== Provided records ==

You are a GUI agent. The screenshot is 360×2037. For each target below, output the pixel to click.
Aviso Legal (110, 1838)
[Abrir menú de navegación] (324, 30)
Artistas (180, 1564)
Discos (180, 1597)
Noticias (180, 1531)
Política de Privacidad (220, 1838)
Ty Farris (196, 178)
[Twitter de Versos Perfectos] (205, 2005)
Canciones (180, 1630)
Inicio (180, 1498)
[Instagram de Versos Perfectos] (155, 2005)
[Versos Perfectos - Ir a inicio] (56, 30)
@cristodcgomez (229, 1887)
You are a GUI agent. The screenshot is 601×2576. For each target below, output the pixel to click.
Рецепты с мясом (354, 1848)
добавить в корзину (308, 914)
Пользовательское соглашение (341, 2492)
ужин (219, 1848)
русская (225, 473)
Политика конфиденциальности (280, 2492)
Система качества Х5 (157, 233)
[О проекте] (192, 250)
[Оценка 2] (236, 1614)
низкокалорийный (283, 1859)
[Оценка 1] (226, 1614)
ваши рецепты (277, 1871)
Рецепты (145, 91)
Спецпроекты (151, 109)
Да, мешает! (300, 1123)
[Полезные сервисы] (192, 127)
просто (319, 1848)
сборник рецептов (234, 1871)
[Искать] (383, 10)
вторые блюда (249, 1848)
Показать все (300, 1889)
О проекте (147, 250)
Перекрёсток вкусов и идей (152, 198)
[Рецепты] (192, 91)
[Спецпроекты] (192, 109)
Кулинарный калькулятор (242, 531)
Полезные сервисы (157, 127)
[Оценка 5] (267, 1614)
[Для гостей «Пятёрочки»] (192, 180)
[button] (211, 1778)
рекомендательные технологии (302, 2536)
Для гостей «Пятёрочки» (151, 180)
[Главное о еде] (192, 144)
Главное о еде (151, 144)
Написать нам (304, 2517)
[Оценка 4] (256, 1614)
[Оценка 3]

===

Which lines of the records above contain the word "сервисы"? Copy each of them.

#### [The completed task]
[Полезные сервисы] (192, 127)
Полезные сервисы (157, 127)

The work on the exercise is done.